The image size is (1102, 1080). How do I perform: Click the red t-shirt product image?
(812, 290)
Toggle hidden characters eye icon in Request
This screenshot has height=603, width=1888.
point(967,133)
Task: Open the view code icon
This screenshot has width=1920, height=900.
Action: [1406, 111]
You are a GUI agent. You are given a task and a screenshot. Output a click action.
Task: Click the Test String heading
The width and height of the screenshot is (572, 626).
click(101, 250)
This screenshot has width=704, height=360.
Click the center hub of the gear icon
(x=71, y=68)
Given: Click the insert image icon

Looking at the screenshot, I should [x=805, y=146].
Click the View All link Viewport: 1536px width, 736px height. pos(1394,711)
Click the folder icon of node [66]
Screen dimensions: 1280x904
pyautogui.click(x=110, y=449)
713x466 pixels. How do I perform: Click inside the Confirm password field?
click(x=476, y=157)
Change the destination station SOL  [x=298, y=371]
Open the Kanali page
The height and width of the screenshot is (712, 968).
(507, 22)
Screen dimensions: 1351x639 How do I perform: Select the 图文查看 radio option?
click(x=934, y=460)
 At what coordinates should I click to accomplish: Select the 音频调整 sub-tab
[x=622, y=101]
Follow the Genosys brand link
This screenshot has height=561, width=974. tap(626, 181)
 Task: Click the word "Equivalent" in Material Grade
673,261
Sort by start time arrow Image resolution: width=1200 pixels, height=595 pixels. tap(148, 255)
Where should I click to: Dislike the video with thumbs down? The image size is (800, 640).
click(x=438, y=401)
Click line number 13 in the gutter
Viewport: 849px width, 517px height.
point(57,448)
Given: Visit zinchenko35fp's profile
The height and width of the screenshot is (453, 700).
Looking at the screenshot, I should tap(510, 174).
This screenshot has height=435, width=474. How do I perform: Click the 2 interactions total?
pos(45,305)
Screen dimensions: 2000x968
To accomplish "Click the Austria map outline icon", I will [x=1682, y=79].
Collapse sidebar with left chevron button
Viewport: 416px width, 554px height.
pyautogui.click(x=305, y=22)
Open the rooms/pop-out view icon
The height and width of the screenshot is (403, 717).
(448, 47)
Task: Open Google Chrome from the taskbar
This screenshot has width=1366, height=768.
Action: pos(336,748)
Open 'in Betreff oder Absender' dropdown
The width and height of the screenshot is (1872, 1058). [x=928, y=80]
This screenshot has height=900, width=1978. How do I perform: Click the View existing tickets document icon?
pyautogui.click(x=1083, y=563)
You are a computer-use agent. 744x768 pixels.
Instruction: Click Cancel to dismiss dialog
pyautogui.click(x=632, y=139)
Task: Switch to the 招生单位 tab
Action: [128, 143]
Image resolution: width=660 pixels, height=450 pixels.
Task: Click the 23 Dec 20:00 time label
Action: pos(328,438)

> [Work to complete] Every entry needs to be copied again exactly.

> [Reply to the exercise]
The image size is (1102, 1080). How do I perform: Click the red t-shirt product image?
(812, 290)
Toggle hidden characters eye icon in Request
This screenshot has height=603, width=1888.
point(967,133)
Task: Open the view code icon
This screenshot has width=1920, height=900.
Action: [1406, 111]
You are a GUI agent. You are given a task and a screenshot. Output a click action.
Task: Click the Test String heading
The width and height of the screenshot is (572, 626).
click(101, 250)
This screenshot has width=704, height=360.
Click the center hub of the gear icon
(x=71, y=68)
Given: Click the insert image icon

Looking at the screenshot, I should [x=805, y=146].
Click the View All link Viewport: 1536px width, 736px height. pos(1394,711)
Click the folder icon of node [66]
Screen dimensions: 1280x904
pyautogui.click(x=110, y=449)
713x466 pixels. How do I perform: Click inside the Confirm password field?
click(x=476, y=157)
Change the destination station SOL  [x=298, y=371]
Open the Kanali page
The height and width of the screenshot is (712, 968).
(507, 22)
Screen dimensions: 1351x639 How do I perform: Select the 图文查看 radio option?
click(x=934, y=460)
 At what coordinates should I click to accomplish: Select the 音频调整 sub-tab
[x=622, y=101]
Follow the Genosys brand link
This screenshot has height=561, width=974. tap(626, 181)
 Task: Click the word "Equivalent" in Material Grade
673,261
Sort by start time arrow Image resolution: width=1200 pixels, height=595 pixels. tap(148, 255)
Where should I click to: Dislike the video with thumbs down? The image size is (800, 640).
click(x=438, y=401)
Click line number 13 in the gutter
Viewport: 849px width, 517px height.
point(57,448)
Given: Visit zinchenko35fp's profile
The height and width of the screenshot is (453, 700).
Looking at the screenshot, I should tap(510, 174).
This screenshot has height=435, width=474. How do I perform: Click the 2 interactions total?
pos(45,305)
Screen dimensions: 2000x968
To accomplish "Click the Austria map outline icon", I will [x=1682, y=79].
Collapse sidebar with left chevron button
Viewport: 416px width, 554px height.
pyautogui.click(x=305, y=22)
Open the rooms/pop-out view icon
The height and width of the screenshot is (403, 717).
(448, 47)
Task: Open Google Chrome from the taskbar
This screenshot has width=1366, height=768.
Action: pos(336,748)
Open 'in Betreff oder Absender' dropdown
The width and height of the screenshot is (1872, 1058). [x=928, y=80]
This screenshot has height=900, width=1978. How do I perform: Click the View existing tickets document icon?
pyautogui.click(x=1083, y=563)
You are a computer-use agent. 744x768 pixels.
Instruction: Click Cancel to dismiss dialog
pyautogui.click(x=632, y=139)
Task: Switch to the 招生单位 tab
Action: [128, 143]
Image resolution: width=660 pixels, height=450 pixels.
Task: Click the 23 Dec 20:00 time label
Action: pos(328,438)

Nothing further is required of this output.